▸ Material for this task:

::::::::

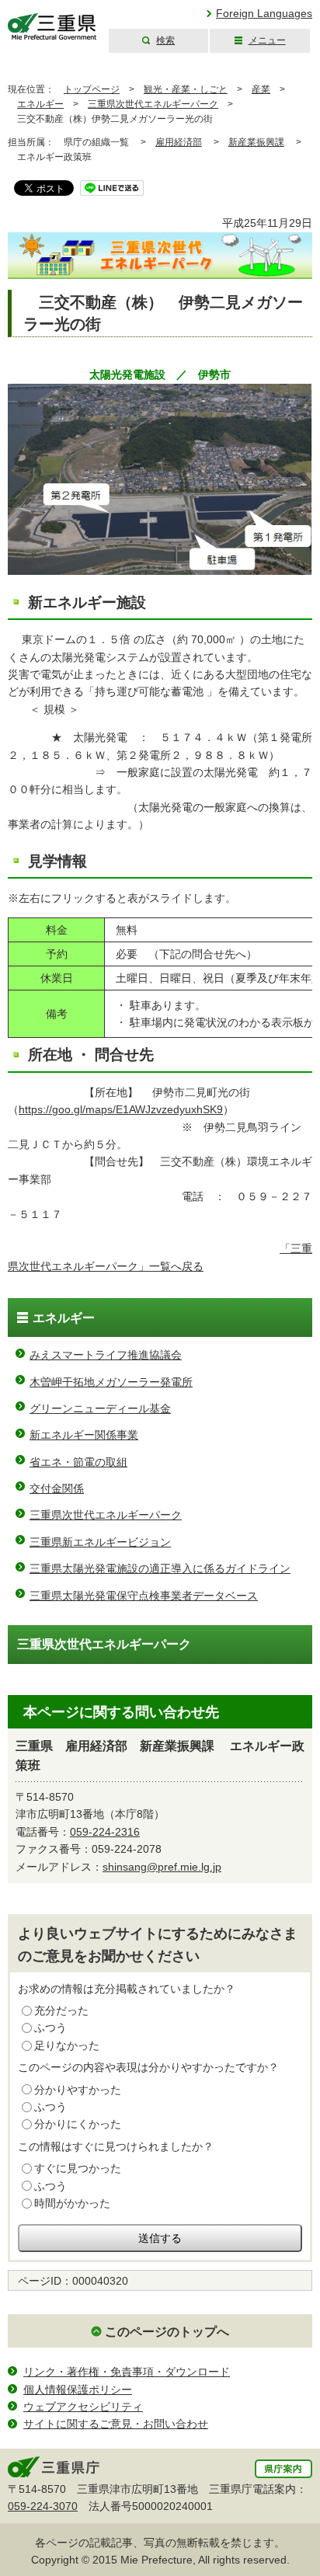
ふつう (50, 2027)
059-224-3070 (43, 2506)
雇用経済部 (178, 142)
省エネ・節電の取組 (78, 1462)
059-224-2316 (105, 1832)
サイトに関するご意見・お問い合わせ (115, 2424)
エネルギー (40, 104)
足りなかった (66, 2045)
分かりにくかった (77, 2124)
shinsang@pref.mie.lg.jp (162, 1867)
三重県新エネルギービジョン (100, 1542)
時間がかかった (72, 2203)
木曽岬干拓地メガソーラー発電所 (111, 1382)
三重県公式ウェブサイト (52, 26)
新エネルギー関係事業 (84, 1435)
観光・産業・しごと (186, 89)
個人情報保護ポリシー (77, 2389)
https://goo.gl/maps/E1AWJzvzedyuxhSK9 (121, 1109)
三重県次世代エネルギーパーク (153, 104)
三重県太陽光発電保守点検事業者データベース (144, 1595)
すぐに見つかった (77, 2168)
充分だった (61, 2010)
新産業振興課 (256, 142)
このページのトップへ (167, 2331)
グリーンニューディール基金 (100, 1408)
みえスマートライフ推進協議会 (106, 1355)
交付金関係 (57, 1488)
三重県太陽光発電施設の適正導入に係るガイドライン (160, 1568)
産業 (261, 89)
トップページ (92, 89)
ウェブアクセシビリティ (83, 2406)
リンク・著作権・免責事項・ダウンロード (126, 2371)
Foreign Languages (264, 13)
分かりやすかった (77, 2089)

::::::::

▸ What the exercise asks: From the line containing "このページのトップへ (167, 2331)" down to the last line, reproduce the records exactly. Include both ends.

▸ Answer to this task:
このページのトップへ (167, 2331)
グリーンニューディール基金 (100, 1408)
みえスマートライフ推進協議会 (106, 1355)
交付金関係 (57, 1488)
三重県太陽光発電施設の適正導入に係るガイドライン (160, 1568)
産業 (261, 89)
トップページ (92, 89)
ウェブアクセシビリティ (83, 2406)
リンク・著作権・免責事項・ダウンロード (126, 2371)
Foreign Languages (264, 13)
分かりやすかった (77, 2089)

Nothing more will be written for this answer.